Am I remembering correctly that only recent Tor branches have put expensive-hardening on by default? That is, the earlier fix for this TROVE (i.e. disabling ftrapv) only went into 0.2.9.x and 0.3.0.x?
This bug affects everybody who has trapv or ubsan turned on. In 0.2.9.1-alpha, we turned trapv on by default, which caused this bug to affect 0.2.9.1-alpha through 0.2.9.8.
This bug will still affect all older versions if they have --enable-expensive-hardening turned on.
I have a bug21278_024_v4 that has only the minimal fix for the integer issue. I propose that it go into 0.2.4.
I have a bug21278_redux_029 that blocks the bogus versions at the directory level, and includes a changes file and roger's function documentation. I propose that it go into 0.2.9.
I agree that it's okay to merge bug21278_024_v2_extra to 0.2.9. I have a bug21278_extra_029 branch to port those forward. I'm okay with taking that in 0.2.9 or 0.3.0.
I have a bug21278_024_v4 that has only the minimal fix for the integer issue. I propose that it go into 0.2.4.
This is ok, as anyone on a private network can stop their own relays misbehaving.
make check passes for me on macOS 10.12 i386 and x86_64.
I have a bug21278_redux_029 that blocks the bogus versions at the directory level, and includes a changes file and roger's function documentation.

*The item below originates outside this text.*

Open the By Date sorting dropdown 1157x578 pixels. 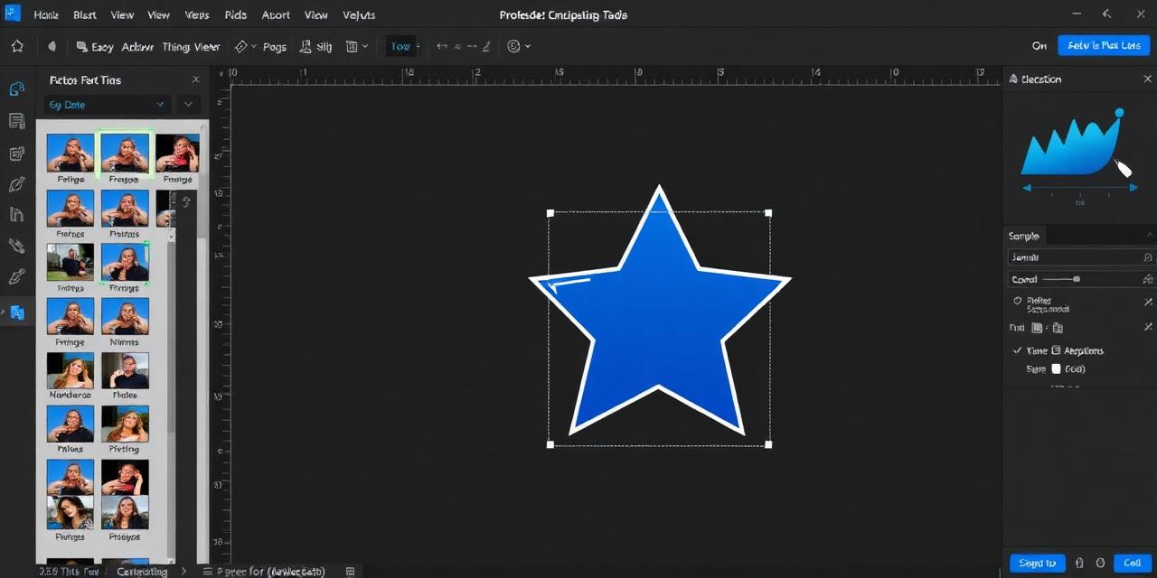coord(107,105)
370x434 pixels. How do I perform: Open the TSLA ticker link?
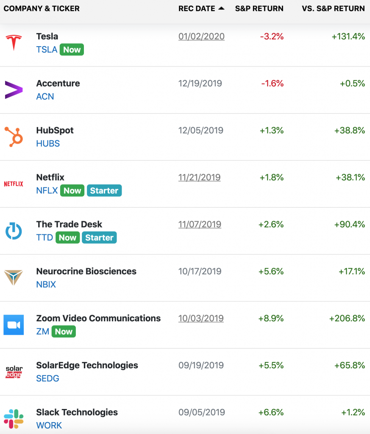[47, 50]
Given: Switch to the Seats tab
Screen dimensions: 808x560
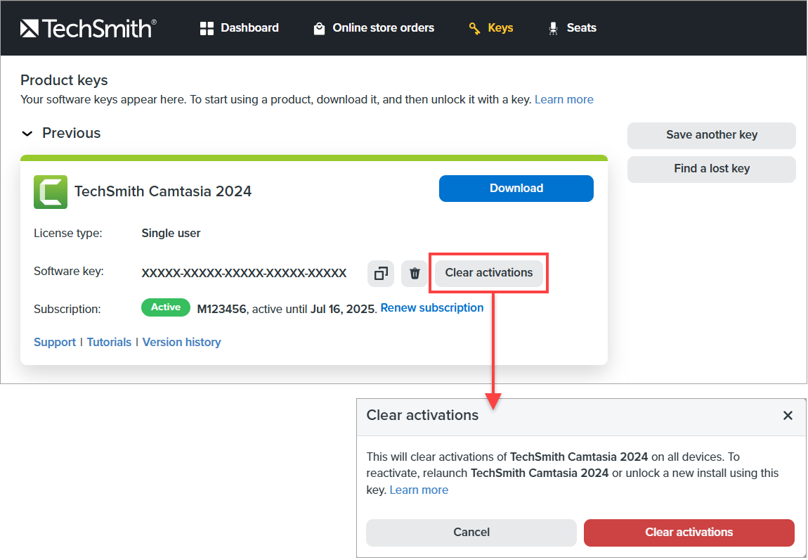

I propose that it go into 0.2.9.
This refuses to compile for me with:
src/or/routerparse.c:5555:32: error: comparison of unsigned enum expression < 0 is always false [-Werror,-Wtautological-compare] router_version->status < 0 ||
The 64-bit arch compiles and passes make check test-network-all.
I don't know what the extra newline is doing in f1c2cea165, but that's a nitpick.

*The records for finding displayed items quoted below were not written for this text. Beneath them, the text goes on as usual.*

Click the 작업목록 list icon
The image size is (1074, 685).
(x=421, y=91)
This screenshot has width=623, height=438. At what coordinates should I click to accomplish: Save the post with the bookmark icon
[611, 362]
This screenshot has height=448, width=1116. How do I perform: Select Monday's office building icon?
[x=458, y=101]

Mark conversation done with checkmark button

The changes file in 1ff289a745 includes trailing whitespace.
I agree that it's okay to merge bug21278_024_v2_extra to 0.2.9. I have a bug21278_extra_029 branch to port those forward. I'm okay with taking that in 0.2.9 or 0.3.0.
I think 029, in case there is a security issue here.
make check test-network-all passes for me on macOS 10.12 i386 and x86_64.